In the passage about which XML applications the book covers, what is RDF used for?

TEXT EXCERPT:

+++

All these technologies, whether defined in XML (XLinks, XSLT, Namespaces, Schemas, XHTML, and RDDL) or in another syntax (XPointers, XPath, SAX, and DOM), are used in many different XML applications.

This book does not specifically cover XML applications that are relevant to only some users of XML, such as:

SVG
Scalable Vector Graphics, a W3C-endorsed standard XML encoding of line art.

MathML
The Mathematical Markup Language, a W3C-endorsed standard XML application used for embedding equations in web pages and other documents.

RDF
The Resource Description Framework, a W3C-standard XML application used for describing resources, with a particular focus on the sort of metadata one might find in a library card catalog.

Occasionally we use one or more of these applications in an example, but we do not cover all aspects of the relevant vocabulary in depth. While interesting and important, these applications (and hundreds more like them) are intended primarily for use with special software that knows their format intimately. For instance, most graphic designers do not work directly with SVG. Instead, they use their customary tools, such as Adobe Illustrator, to create SVG documents. They may not even know they're using XML.

This book focuses on standards that are relevant to almost all developers working with XML. We investigate XML technologies that span a wide range of XML applications, not those that are relevant only within a few restricted domains.

+++

DATA:
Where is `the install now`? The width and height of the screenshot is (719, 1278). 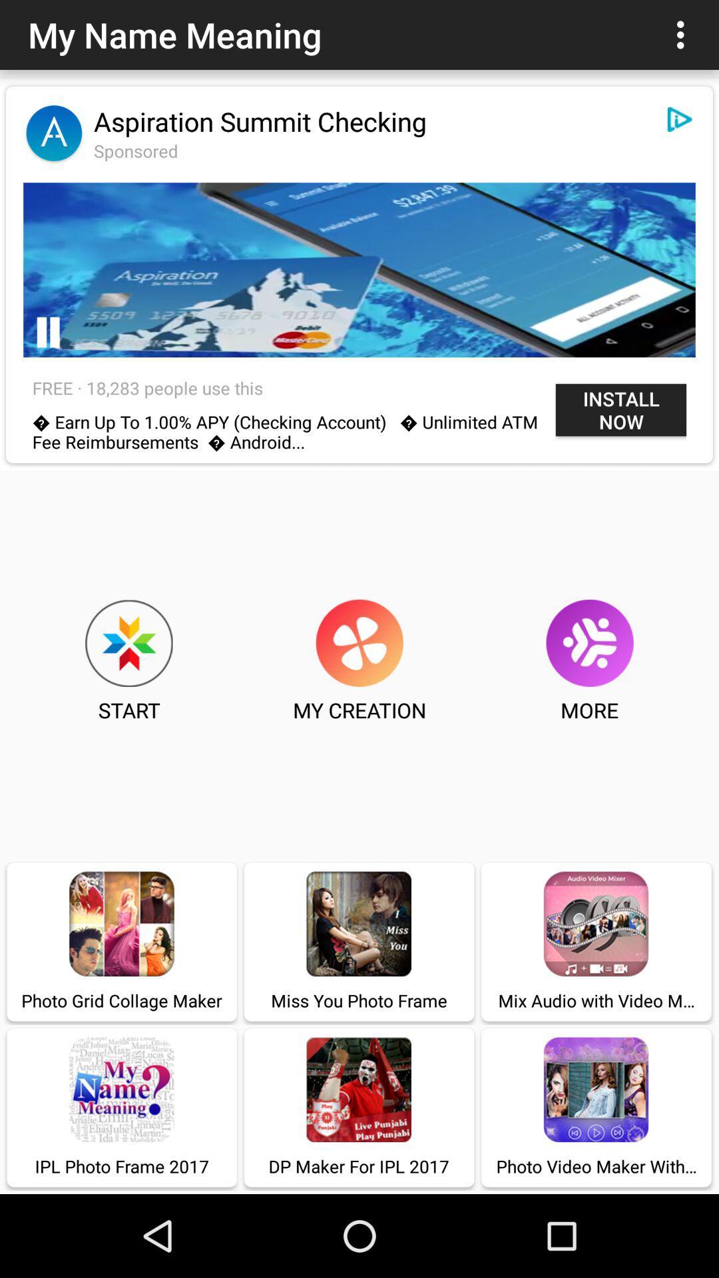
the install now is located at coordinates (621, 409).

+++

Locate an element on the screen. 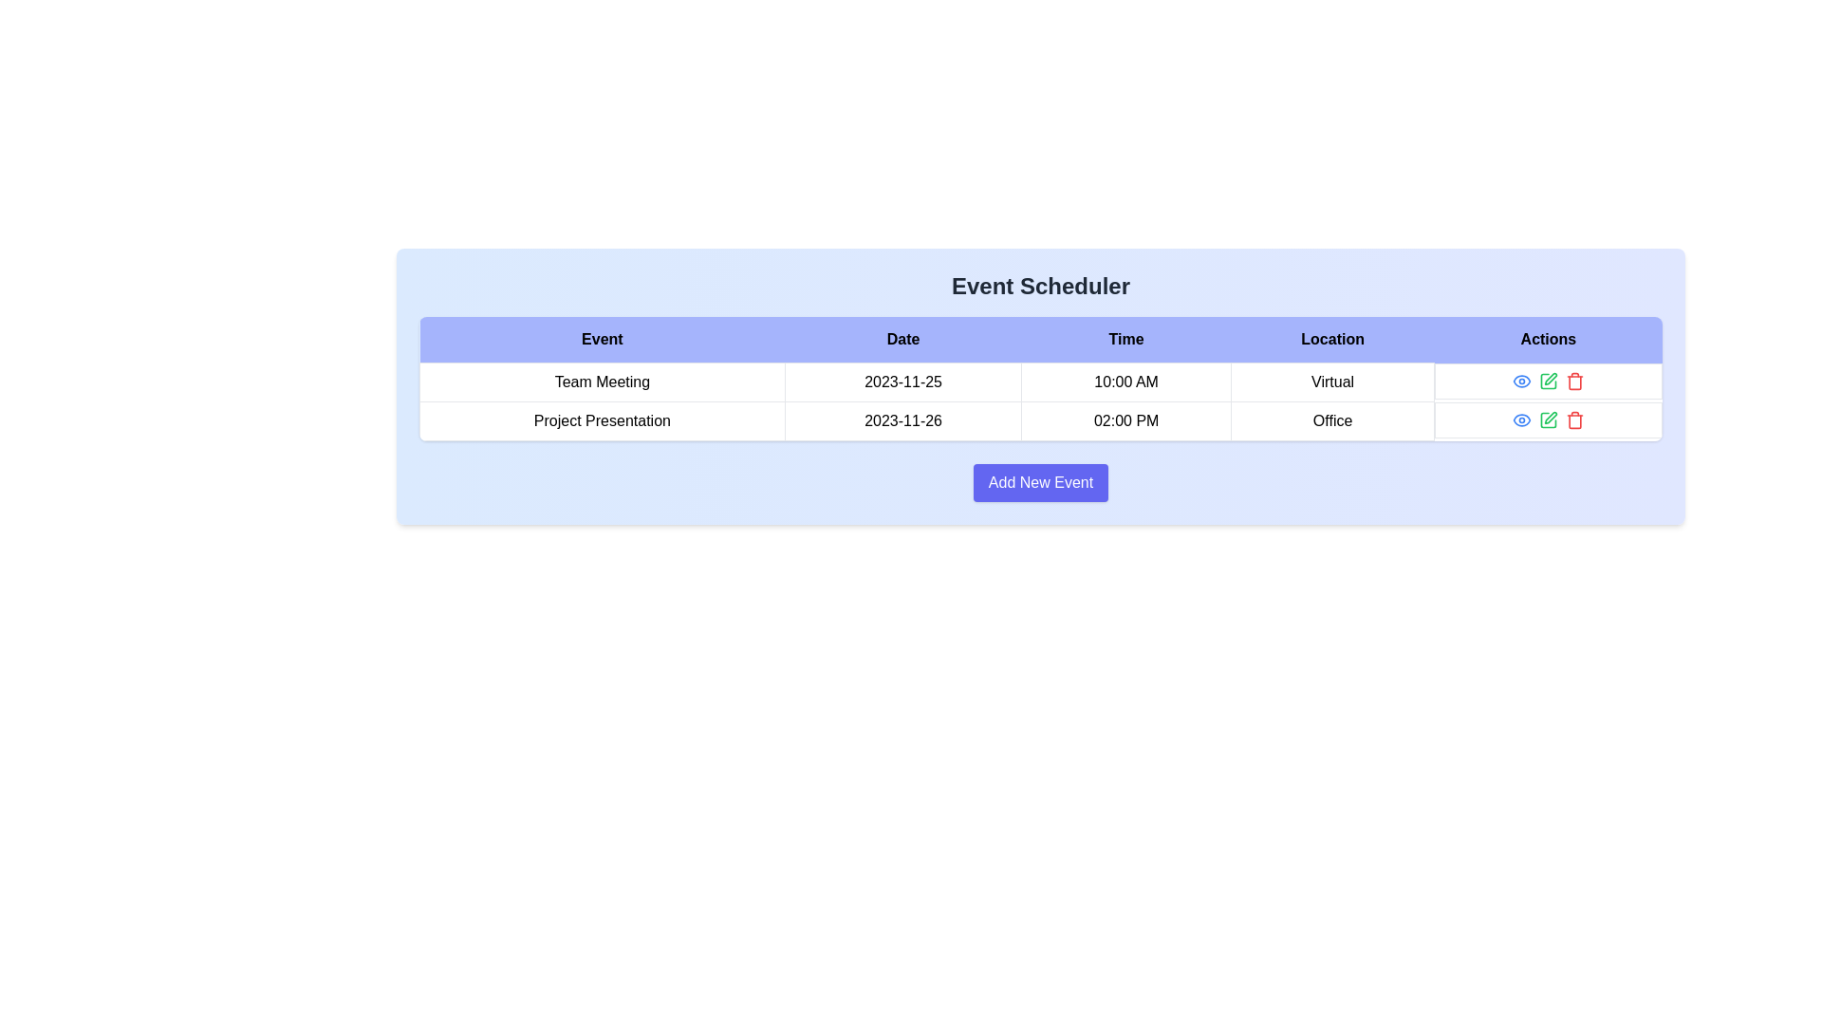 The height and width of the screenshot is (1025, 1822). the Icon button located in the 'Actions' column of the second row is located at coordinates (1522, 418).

+++

EXERCISE ANSWER: RDF is used for describing resources, with a particular focus on the sort of metadata one might find in a library card catalog.